* [GIVEN TASK]:
Write out the lines below as a numbered list, omitting any blank lines.

Pointing lines for text and elements:
┏━━

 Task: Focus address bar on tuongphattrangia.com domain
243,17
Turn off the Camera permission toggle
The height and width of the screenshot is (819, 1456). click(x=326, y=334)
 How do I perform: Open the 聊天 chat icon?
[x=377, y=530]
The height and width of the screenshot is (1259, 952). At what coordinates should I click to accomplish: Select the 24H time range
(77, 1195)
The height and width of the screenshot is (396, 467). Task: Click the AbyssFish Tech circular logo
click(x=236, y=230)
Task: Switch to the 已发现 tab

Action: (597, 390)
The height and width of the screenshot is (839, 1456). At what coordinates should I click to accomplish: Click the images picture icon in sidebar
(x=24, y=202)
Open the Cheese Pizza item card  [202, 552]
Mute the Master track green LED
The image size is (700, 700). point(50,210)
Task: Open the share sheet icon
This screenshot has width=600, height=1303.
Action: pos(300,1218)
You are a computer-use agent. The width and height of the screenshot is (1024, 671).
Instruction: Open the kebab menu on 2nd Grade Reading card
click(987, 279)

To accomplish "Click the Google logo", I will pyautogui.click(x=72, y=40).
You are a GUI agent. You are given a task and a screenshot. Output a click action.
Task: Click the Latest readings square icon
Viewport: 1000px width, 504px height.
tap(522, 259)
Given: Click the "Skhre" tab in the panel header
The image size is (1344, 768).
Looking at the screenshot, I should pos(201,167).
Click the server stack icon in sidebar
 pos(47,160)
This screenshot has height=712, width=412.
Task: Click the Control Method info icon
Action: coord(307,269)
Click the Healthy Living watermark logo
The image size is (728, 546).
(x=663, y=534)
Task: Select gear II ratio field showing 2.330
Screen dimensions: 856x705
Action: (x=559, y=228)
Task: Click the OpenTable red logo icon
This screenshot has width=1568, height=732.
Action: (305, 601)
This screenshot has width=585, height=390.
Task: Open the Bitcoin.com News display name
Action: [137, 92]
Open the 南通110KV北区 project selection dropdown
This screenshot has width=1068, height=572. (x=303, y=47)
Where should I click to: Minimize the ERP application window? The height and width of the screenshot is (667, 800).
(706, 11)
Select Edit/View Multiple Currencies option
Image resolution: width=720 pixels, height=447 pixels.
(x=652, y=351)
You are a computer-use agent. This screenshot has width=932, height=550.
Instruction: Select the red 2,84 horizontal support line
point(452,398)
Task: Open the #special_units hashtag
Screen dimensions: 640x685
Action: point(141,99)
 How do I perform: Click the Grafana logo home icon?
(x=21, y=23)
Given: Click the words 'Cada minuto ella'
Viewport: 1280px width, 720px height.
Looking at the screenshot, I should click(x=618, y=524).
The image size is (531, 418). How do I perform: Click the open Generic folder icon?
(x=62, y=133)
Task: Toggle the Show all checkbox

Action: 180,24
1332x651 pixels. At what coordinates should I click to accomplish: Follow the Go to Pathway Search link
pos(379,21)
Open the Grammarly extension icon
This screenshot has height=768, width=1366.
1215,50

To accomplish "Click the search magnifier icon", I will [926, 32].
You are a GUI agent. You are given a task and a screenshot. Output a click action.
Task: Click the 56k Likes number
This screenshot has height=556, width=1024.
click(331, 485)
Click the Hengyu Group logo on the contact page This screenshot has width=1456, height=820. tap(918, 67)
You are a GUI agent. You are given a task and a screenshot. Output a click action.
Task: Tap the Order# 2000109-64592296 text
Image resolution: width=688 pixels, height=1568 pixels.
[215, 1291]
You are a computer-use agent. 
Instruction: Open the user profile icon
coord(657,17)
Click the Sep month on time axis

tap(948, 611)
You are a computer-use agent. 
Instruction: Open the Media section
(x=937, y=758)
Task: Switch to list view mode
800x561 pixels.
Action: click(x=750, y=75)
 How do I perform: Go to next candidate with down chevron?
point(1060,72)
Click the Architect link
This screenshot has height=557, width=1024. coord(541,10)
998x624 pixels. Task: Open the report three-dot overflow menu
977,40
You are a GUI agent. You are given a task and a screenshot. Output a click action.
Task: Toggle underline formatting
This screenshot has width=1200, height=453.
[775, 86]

┗━━

* [REPLY TO THE EXERCISE]:
1.  Task: Focus address bar on tuongphattrangia.com domain
2. 243,17
3. Turn off the Camera permission toggle
4. The height and width of the screenshot is (819, 1456). click(x=326, y=334)
5.  How do I perform: Open the 聊天 chat icon?
6. [x=377, y=530]
7. The height and width of the screenshot is (1259, 952). At what coordinates should I click to accomplish: Select the 24H time range
8. (77, 1195)
9. The height and width of the screenshot is (396, 467). Task: Click the AbyssFish Tech circular logo
10. click(x=236, y=230)
11. Task: Switch to the 已发现 tab
12. Action: (597, 390)
13. The height and width of the screenshot is (839, 1456). At what coordinates should I click to accomplish: Click the images picture icon in sidebar
14. (x=24, y=202)
15. Open the Cheese Pizza item card  [202, 552]
16. Mute the Master track green LED
17. The image size is (700, 700). point(50,210)
18. Task: Open the share sheet icon
19. This screenshot has width=600, height=1303.
20. Action: pos(300,1218)
21. You are a computer-use agent. The width and height of the screenshot is (1024, 671).
22. Instruction: Open the kebab menu on 2nd Grade Reading card
23. click(987, 279)
24. To accomplish "Click the Google logo", I will pyautogui.click(x=72, y=40).
25. You are a GUI agent. You are given a task and a screenshot. Output a click action.
26. Task: Click the Latest readings square icon
27. Viewport: 1000px width, 504px height.
28. tap(522, 259)
29. Given: Click the "Skhre" tab in the panel header
30. The image size is (1344, 768).
31. Looking at the screenshot, I should pos(201,167).
32. Click the server stack icon in sidebar
33.  pos(47,160)
34. This screenshot has height=712, width=412.
35. Task: Click the Control Method info icon
36. Action: coord(307,269)
37. Click the Healthy Living watermark logo
38. The image size is (728, 546).
39. (x=663, y=534)
40. Task: Select gear II ratio field showing 2.330
41. Screen dimensions: 856x705
42. Action: (x=559, y=228)
43. Task: Click the OpenTable red logo icon
44. This screenshot has width=1568, height=732.
45. Action: (305, 601)
46. This screenshot has width=585, height=390.
47. Task: Open the Bitcoin.com News display name
48. Action: [137, 92]
49. Open the 南通110KV北区 project selection dropdown
50. This screenshot has width=1068, height=572. (x=303, y=47)
51. Where should I click to: Minimize the ERP application window? The height and width of the screenshot is (667, 800).
52. (706, 11)
53. Select Edit/View Multiple Currencies option
54. Image resolution: width=720 pixels, height=447 pixels.
55. (x=652, y=351)
56. You are a computer-use agent. This screenshot has width=932, height=550.
57. Instruction: Select the red 2,84 horizontal support line
58. point(452,398)
59. Task: Open the #special_units hashtag
60. Screen dimensions: 640x685
61. Action: point(141,99)
62.  How do I perform: Click the Grafana logo home icon?
63. (x=21, y=23)
64. Given: Click the words 'Cada minuto ella'
65. Viewport: 1280px width, 720px height.
66. Looking at the screenshot, I should click(x=618, y=524).
67. The image size is (531, 418). How do I perform: Click the open Generic folder icon?
68. (x=62, y=133)
69. Task: Toggle the Show all checkbox
70. Action: 180,24
71. 1332x651 pixels. At what coordinates should I click to accomplish: Follow the Go to Pathway Search link
72. pos(379,21)
73. Open the Grammarly extension icon
74. This screenshot has height=768, width=1366.
75. 1215,50
76. To accomplish "Click the search magnifier icon", I will [926, 32].
77. You are a GUI agent. You are given a task and a screenshot. Output a click action.
78. Task: Click the 56k Likes number
79. This screenshot has height=556, width=1024.
80. click(331, 485)
81. Click the Hengyu Group logo on the contact page This screenshot has width=1456, height=820. tap(918, 67)
82. You are a GUI agent. You are given a task and a screenshot. Output a click action.
83. Task: Tap the Order# 2000109-64592296 text
84. Image resolution: width=688 pixels, height=1568 pixels.
85. [215, 1291]
86. You are a computer-use agent. 
87. Instruction: Open the user profile icon
88. coord(657,17)
89. Click the Sep month on time axis
90. tap(948, 611)
91. You are a computer-use agent. 
92. Instruction: Open the Media section
93. (x=937, y=758)
94. Task: Switch to list view mode
95. 800x561 pixels.
96. Action: click(x=750, y=75)
97.  How do I perform: Go to next candidate with down chevron?
98. point(1060,72)
99. Click the Architect link
100. This screenshot has height=557, width=1024. coord(541,10)
101. 998x624 pixels. Task: Open the report three-dot overflow menu
102. 977,40
103. You are a GUI agent. You are given a task and a screenshot. Output a click action.
104. Task: Toggle underline formatting
105. This screenshot has width=1200, height=453.
106. [775, 86]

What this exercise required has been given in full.